- What is Word Embedding?
- Why Word Embedding is used?
- What is Word2Vec
What is Word Embedding?
Humans have always excelled at understanding languages. It is easy for humans to understand the relationship between words but for computers, this task may not be simple. For example, we humans understand the words like king and queen, man and woman, tiger and tigress have a certain type of relation between them but how can a computer figure this out?
Word embeddings are basically a form of word representation that bridges the human understanding of language to that of a machine. They have learned representations of text in an n-dimensional space where words that have the same meaning have a similar representation. Meaning that two similar words are represented by almost similar vectors that are very closely placed in a vector space. These are essential for solving most Natural language processing problems.
Thus when using word embeddings, all individual words are represented as real-valued vectors in a predefined vector space. Each word is mapped to one vector and the vector values are learned in a way that resembles a neural network.
Word2Vec is one of the most popular technique to learn word embeddings using shallow neural network. It was developed by Tomas Mikolov in 2013 at Google.
Why Word Embeddings are used?
As we know the machine learning models cannot process text so we need to figure out a way to convert these textual data into numerical data. Previously techniques like Bag of Words and TF-IDF have been discussed that can help achieve use this task. Apart from this, we can use two more techniques such as one-hot encoding, or we can use unique numbers to represent words in a vocabulary. The latter approach is more efficient than one-hot encoding as instead of a sparse vector, we now have a dense one. Thus this approach even works when our vocabulary is large.
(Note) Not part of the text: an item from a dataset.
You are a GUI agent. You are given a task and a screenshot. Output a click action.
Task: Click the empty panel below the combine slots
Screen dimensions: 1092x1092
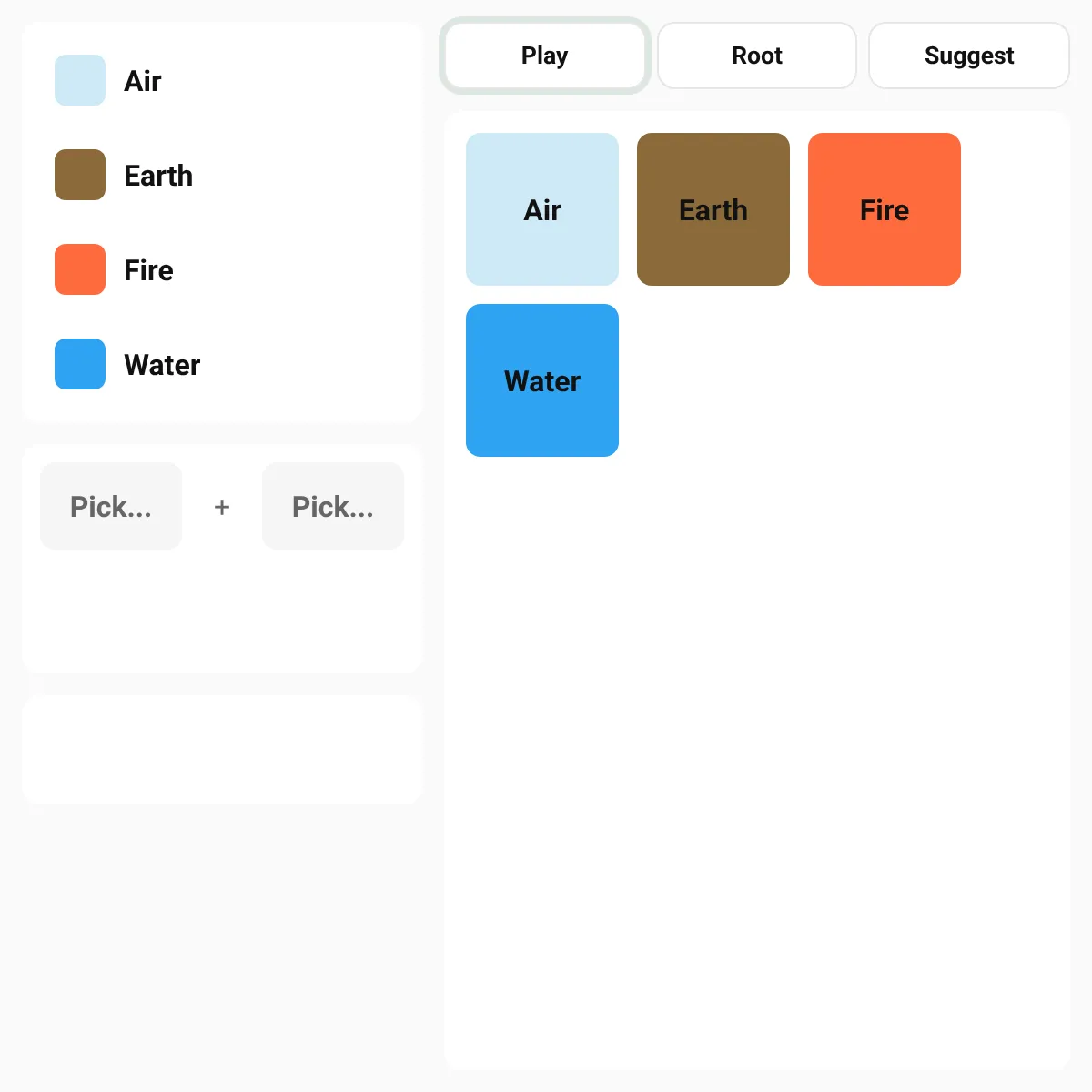tap(222, 750)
In the below example, we assume we have a small vocabulary containing just four words, using the two techniques we represent the sentence ‘Come sit down’.
However, the integer-encoding is arbitrary as it does not capture any relationship between words. It can be challenging for a model to interpret, for example, a linear classifier learns a single weight for each feature. Because there is no relationship between the similarity of any two words and the similarity of their encodings, this feature-weight combination is not meaningful.
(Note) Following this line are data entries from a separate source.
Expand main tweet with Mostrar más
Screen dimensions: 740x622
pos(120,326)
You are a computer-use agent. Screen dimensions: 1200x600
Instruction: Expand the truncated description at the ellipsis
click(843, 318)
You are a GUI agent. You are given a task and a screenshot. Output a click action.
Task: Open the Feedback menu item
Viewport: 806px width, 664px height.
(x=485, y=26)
Thus by using word embeddings, words that are close in meaning are grouped near to one another in vector space. For example, while representing a word such as frog, the nearest neighbour of a frog would be frogs, toads, Litoria. This implies that it is alright for a classifier to not see the word Litoria and only frog during training, and the classifier would not be thrown off when it sees Litoria during testing because the two-word vectors are similar. Also, word embeddings learn relationships. Vector differences between a pair of words can be added to another word vector to find the analogous word. For example, “man” -“woman” + “queen” ≈ “king”.
What is word2Vec?
Word2vec is a method to efficiently create word embeddings by using a two-layer neural network. It was developed by Tomas Mikolov, et al. at Google in 2013 as a response to make the neural-network-based training of the embedding more efficient and since then has become the de facto standard for developing pre-trained word embedding.
The input of word2vec is a text corpus and its output is a set of vectors known as feature vectors that represent words in that corpus. While Word2vec is not a deep neural network, it turns text into a numerical form that deep neural networks can understand.
The Word2Vec objective function causes the words that have a similar context to have similar embeddings. Thus in this vector space, these words are really close. Mathematically, the cosine of the angle (Q) between such vectors should be close to 1, i.e. angle close to 0.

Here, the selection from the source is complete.